▸ **WHAT THE EXERCISE ASKS**: Output only the lines of the entries that follow, starting at the one with "You are a computer-use agent. This" and running down to the one with "Instruction: Click the AI写作 title", both included and unchanged.

─── DATASET EXTRACT

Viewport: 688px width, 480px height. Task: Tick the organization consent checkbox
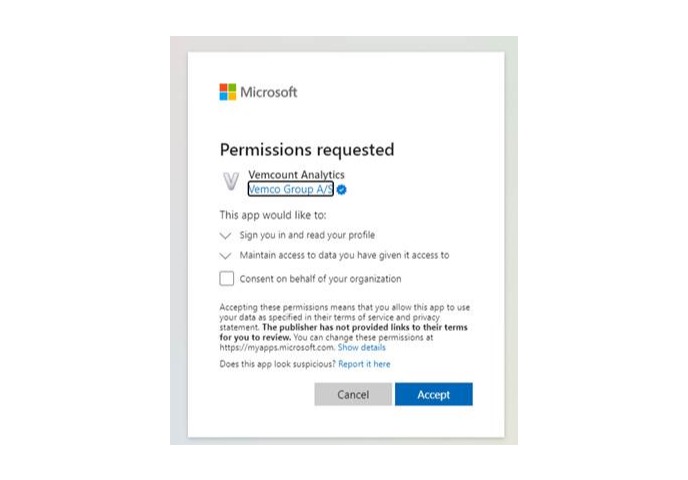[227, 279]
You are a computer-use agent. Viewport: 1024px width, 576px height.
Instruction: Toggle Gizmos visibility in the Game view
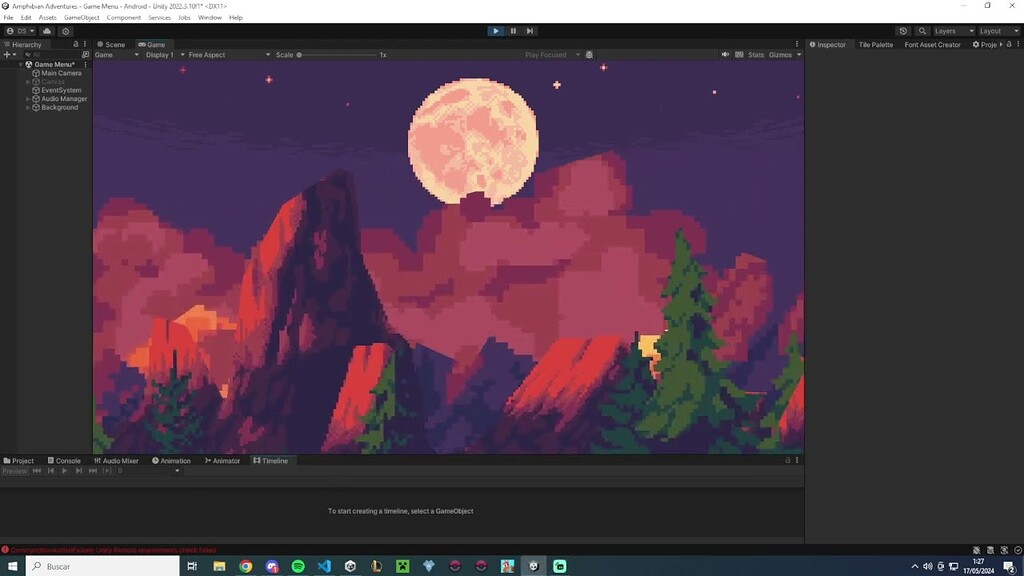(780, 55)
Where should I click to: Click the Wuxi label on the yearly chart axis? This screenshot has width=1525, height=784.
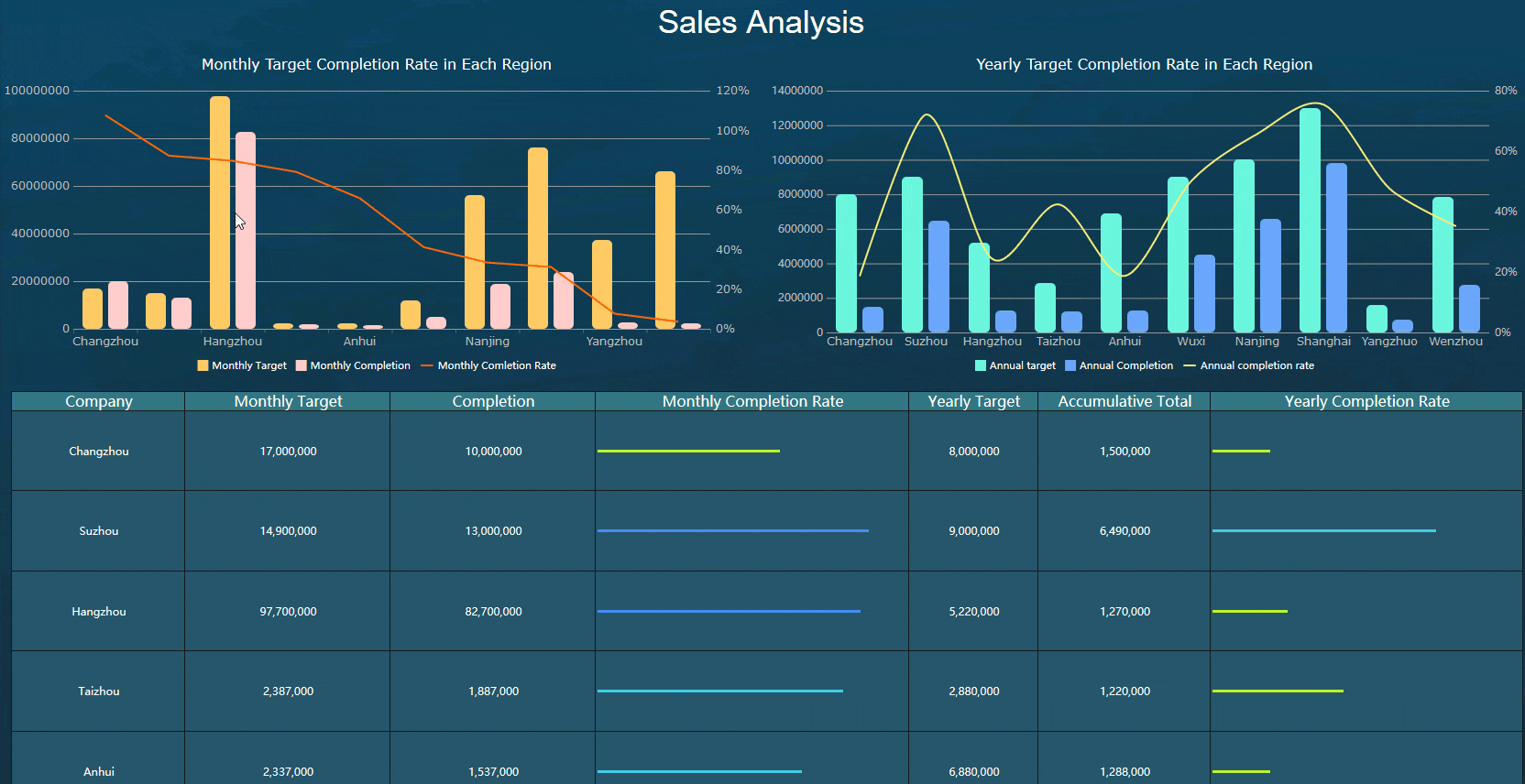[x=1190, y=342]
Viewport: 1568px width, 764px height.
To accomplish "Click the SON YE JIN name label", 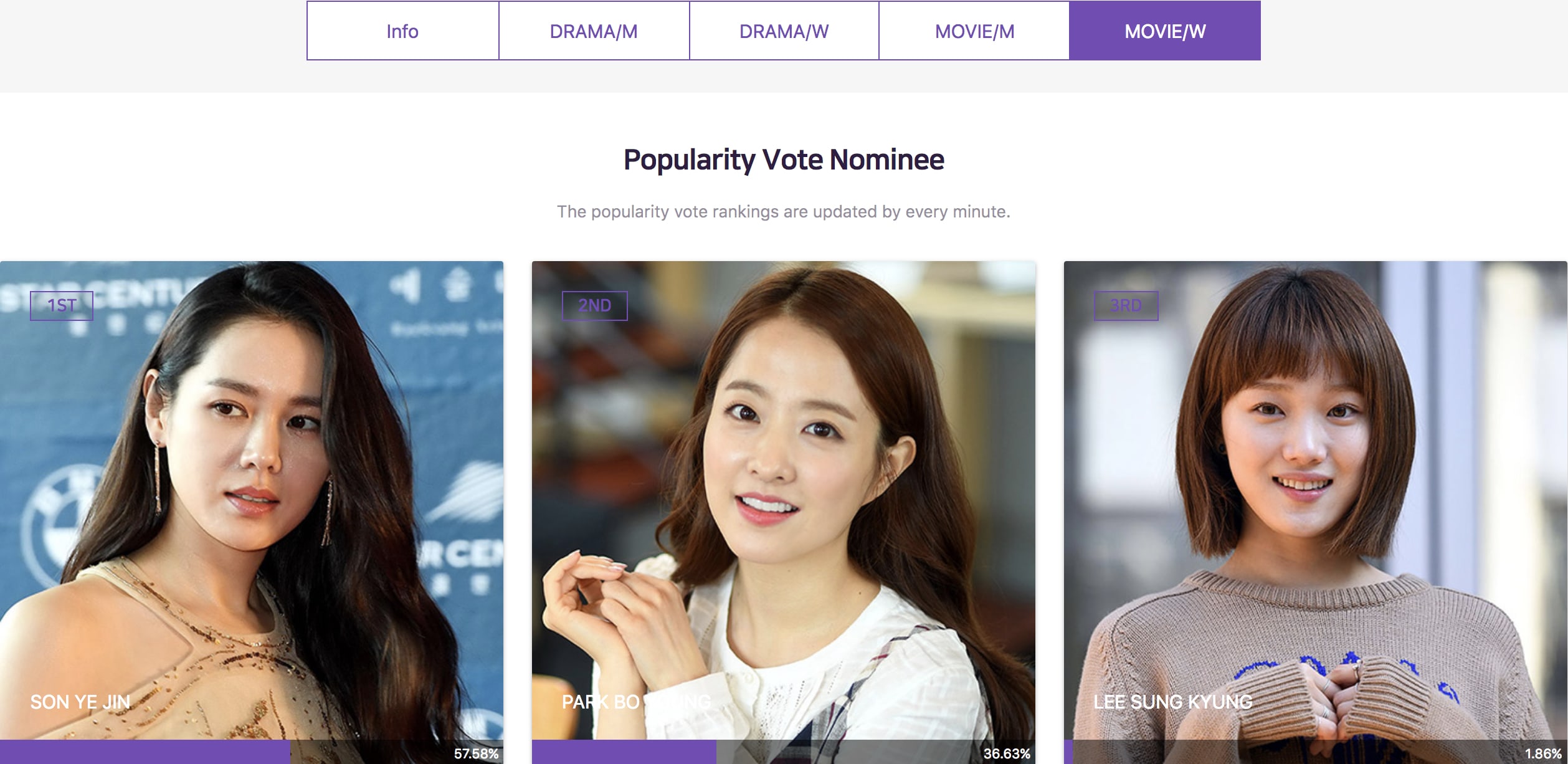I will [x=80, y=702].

──────
─── DATASET EXTRACT

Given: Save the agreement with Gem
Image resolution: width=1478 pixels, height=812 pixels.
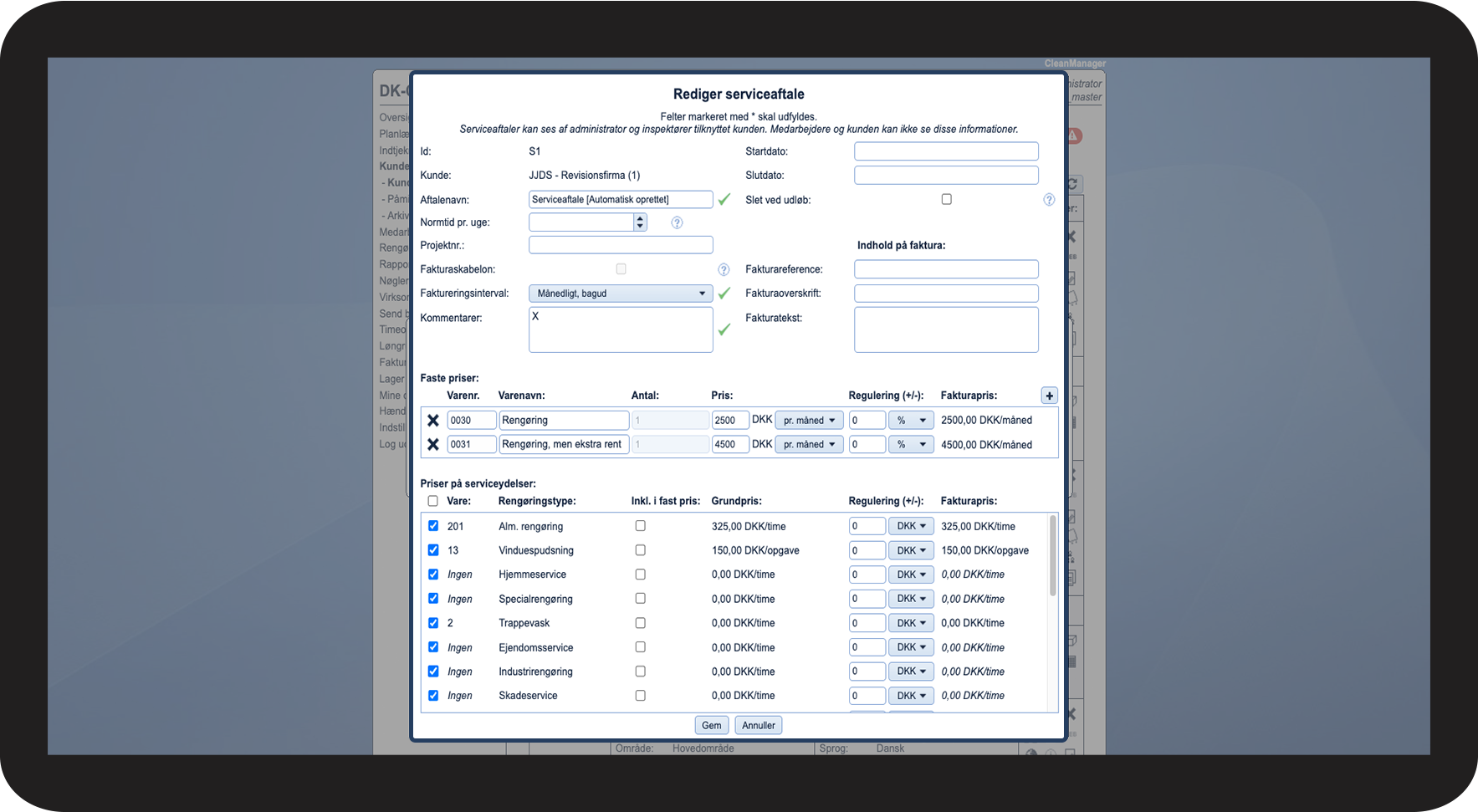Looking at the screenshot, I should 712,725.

──────
─── DATASET EXTRACT

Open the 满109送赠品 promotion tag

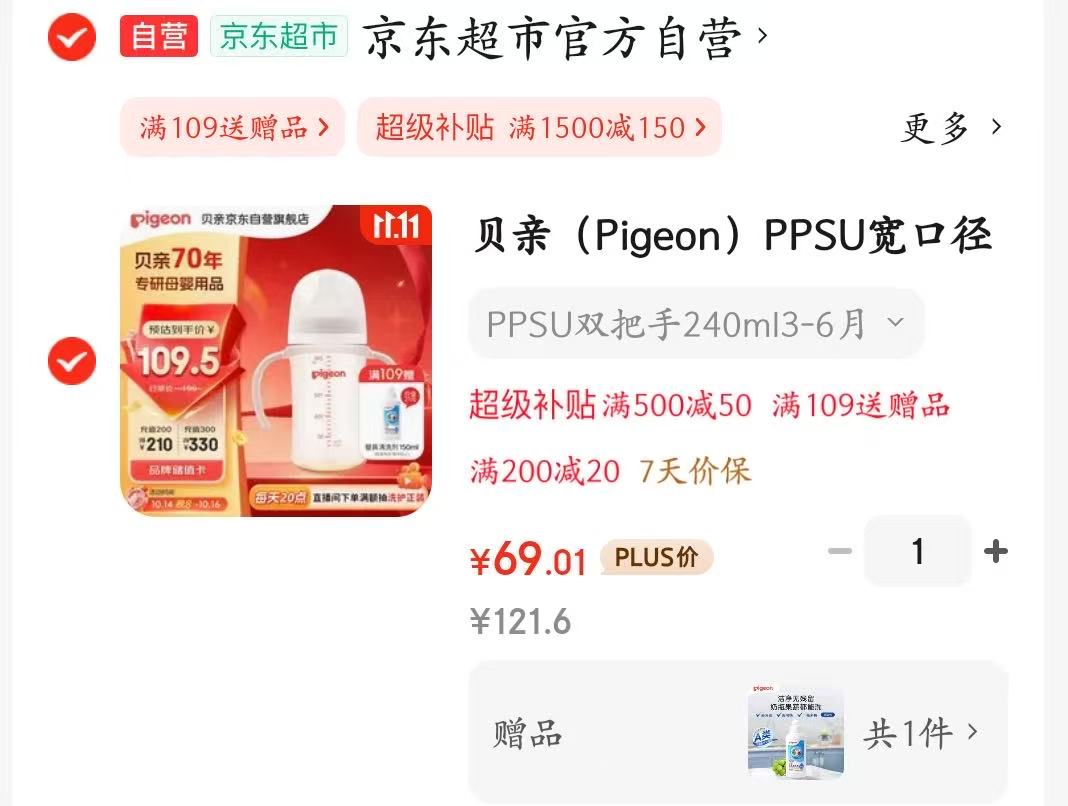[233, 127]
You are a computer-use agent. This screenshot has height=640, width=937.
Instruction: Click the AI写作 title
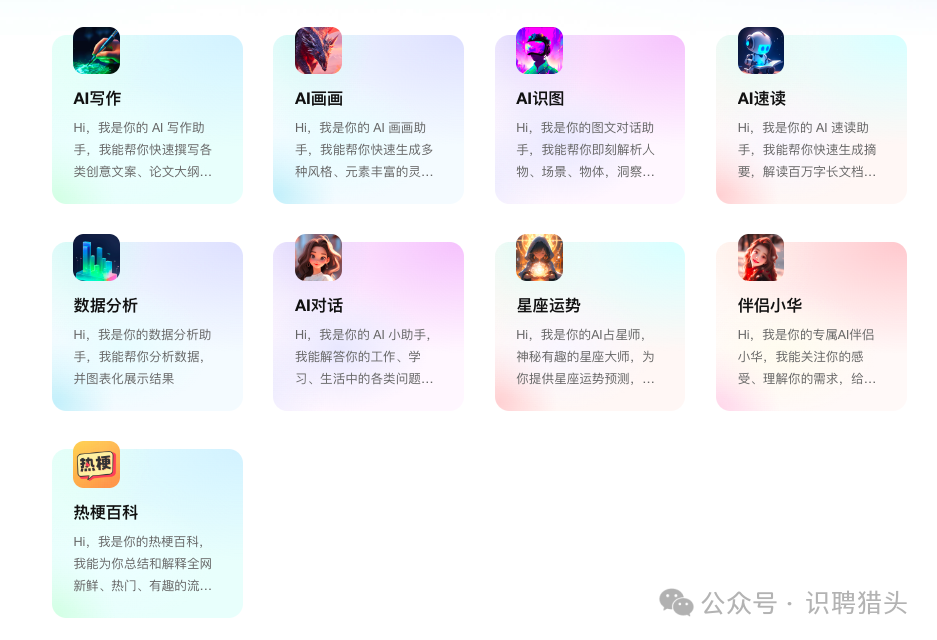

──────

▸ **EXERCISE RESULT**:
You are a computer-use agent. This screenshot has height=640, width=937.
Instruction: Click the AI写作 title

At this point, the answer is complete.